The Song of Scorpions: An Indian tale seasoned to Western taste

How far will you go for love? How much will you put at stake, especially if you're a camel trader in the deserts of Rajasthan head over heels for a healer who can cure people of deadly scorpion poison? In The Song of Scorpions, Anup Singh delves into the complex, universal human dynamics of love, loss, and revenge, painting a folk-fable picture that is engrossing if you're not looking too closely.

The third feature by Geneva-based Indian helmer Singh is part of the Voices Main Programme at International Film Festival Rotterdam (IFFR) this year, in which he brings back his trusted compatriot Irrfan Khan to pair up with exiled Iranian actress Golshifteh Farahani.

Nooran (Farahani) is a young, independent girl who goes village to village on call as a scorpion singer – a healer who can de-poison victims of deadly desert scorpion bites through her singing. She lives with and is trained by her grandmother Zubaida (Bollywood legend Waheeda Rehman), and is followed around the dunes of Jaisalmer by camel trader Aadam (Khan), her lorn lover. As Nooran's life gets caught in a rapid spiral, she seeks out an oasis but finds a mirage.

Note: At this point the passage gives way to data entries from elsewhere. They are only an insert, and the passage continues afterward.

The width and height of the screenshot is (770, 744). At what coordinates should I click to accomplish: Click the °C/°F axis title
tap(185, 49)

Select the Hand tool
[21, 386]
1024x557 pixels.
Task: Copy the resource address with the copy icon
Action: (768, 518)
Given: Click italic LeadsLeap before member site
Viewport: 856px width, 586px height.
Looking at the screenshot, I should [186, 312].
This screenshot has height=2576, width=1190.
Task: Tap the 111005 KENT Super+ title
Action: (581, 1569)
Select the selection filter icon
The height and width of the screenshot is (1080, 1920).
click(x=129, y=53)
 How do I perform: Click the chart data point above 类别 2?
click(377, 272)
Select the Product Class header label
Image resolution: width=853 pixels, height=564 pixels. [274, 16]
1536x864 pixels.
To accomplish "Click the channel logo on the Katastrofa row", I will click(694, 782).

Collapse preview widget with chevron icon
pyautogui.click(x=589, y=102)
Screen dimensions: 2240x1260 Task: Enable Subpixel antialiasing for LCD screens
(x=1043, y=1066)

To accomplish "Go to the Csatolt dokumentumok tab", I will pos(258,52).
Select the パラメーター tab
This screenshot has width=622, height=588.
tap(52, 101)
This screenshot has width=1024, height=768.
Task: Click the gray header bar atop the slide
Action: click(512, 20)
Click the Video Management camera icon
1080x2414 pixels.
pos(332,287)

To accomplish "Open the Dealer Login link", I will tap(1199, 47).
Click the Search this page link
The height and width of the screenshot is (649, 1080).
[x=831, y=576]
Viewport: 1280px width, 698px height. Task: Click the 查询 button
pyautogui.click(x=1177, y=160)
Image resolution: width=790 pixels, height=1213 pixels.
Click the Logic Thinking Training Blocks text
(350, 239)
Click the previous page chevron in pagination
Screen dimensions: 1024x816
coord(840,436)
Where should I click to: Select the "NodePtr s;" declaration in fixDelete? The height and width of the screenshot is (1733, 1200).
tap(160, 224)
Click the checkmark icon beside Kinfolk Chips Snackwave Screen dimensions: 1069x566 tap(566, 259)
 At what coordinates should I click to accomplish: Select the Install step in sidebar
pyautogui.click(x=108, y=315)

The cast and their performances are among foremost of the marks that the film hits. Irrfan Khan pays back the director's confidence in him in a measured, pinpoint portrayal of a layered character and with it strengthens the director-actor chemistry that began with Singh's sophomore feature “Qissa”. (Khan will also reportedly play the protagonist in his Singh's next project “Lasya: The Gentle Dance” which is said to be the final chapter of a trilogy of sorts.) Farahani blends seamlessly into the story while keeping her ferocity and charm, and the very young Sara Arjun punches beyond her weight as a small but important piece of the narrative. Waheeda Rehman's cameo (for which she also sings in her own voice) is a treat, especially for those who may have followed mainstream Indian cinema of the yesteryears.

The photography by Swiss DOP Pietro Zuercher gives character to the desert backdrop, in slow-sweeping wide-angle camera pans bringing out its vastness in daytime and the subtle game of low light to accentuate the shadows at night, through a large-aperture eye. The sound and production design are also commendable, particularly the costume and indoor sets.

The film, sadly, is not without its pitfalls. Aadam has some essential finer strokes missing - particularly his relationship with his daughter and a visit to the brothel – which fogs up his character motivation. Zubaida's character is also discarded abruptly and is never resolved, essentially making her a plot device, as is (although to a lesser extent) Aadam's daughter.

But my biggest gripe with The Song of Scorpions is some of the film's treatment and directorial choices that speak quite openly about Singh's rather deliberate lean towards a more Western audience. The avoidance of more rounded depiction of societal realities of rural India serves the purpose of the timeless, mythical ambiance he intends and would pose no issues for an international festival audience, but for his audience back home it runs the risk of the screenplay being a little hollow in places. The story, while thematically organic as a folk fable, also feels a little dressed-up for a foreign audience in terms of the story arc and pace. And finally, the deliberate decision to use Western chamber instruments and arrangement for much of the score is a massive missed opportunity and almost feels like pandering to a European market, especially given Rajasthan's gamut of folk instruments and their vast evocative potential.

All of this is not essentially a problem; the film premiered at Locarno last year and was screened at SGIFF. It has all the goods to make the rounds at the festival circuit, but how well it sits with the Indian (or sub-continental) audience will be the real test for this film.